VILLON (François), poète français, né en 1431, à Paris, mort entre 1480 et 1489, soit en Poitou, soit à Paris. Il n’y a rien de moins authentique que la plupart des notices qui lui ont été consacrées, depuis celle de Colletet jusqu’aux recherches de Prompsault. Les détails positifs que nous avons sur lui sont rares ; ils se trouvent dans ses vers. C’est Villon qui a dit dans un quatrain cynique :

Je suis François, dont ce me poise.
Né de Paris, emprès Ponthoise ;
Qui d’une corde d’une toise
Sçaura mon col que mon cul poise

[1]

C’est un enfant de Paris, né dans l’année même où mourait Jeanne Darc. Ce qui prouve qu’il s’appelait Villon, c’est qu’à chaque instant dans ses vers l’auteur signe de son nom. C’est par lui que nous savons qu’il était pauvre, qu’il était de petite extrace, que son père, peut-être cordonnier de son état « n’eut oncq grand richesse », qu’il répétait souvent devant Villon enfant, qui s’en souvint trop bien plus tard,

Qu’il n’est trésor que de vivre à son aise.

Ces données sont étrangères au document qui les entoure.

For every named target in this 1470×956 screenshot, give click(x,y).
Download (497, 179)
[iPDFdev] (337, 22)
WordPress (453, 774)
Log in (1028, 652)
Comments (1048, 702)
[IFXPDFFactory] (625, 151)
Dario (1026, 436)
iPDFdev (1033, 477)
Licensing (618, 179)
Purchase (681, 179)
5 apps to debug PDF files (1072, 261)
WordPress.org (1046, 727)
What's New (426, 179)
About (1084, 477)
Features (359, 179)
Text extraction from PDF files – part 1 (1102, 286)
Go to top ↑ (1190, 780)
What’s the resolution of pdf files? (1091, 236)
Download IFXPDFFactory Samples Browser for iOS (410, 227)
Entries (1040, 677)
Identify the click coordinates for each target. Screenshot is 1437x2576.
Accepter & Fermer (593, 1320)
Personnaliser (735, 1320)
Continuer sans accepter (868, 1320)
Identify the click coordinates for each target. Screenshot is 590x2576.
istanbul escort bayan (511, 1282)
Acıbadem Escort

Quant à sa mère, c’était une bonne femme pleine de tendresse pour son enfant et de dévotion pour la Vierge et les saints. Il alla de bonne heure s’asseoir aux bancs des écoles de l’université, mais ce ne fut pas pour y travailler. Car dans un morceau fameux il regrette le temps de « sa jeunesse folle, où il fuyait l’escoile, comme faict le mauvais enfant ».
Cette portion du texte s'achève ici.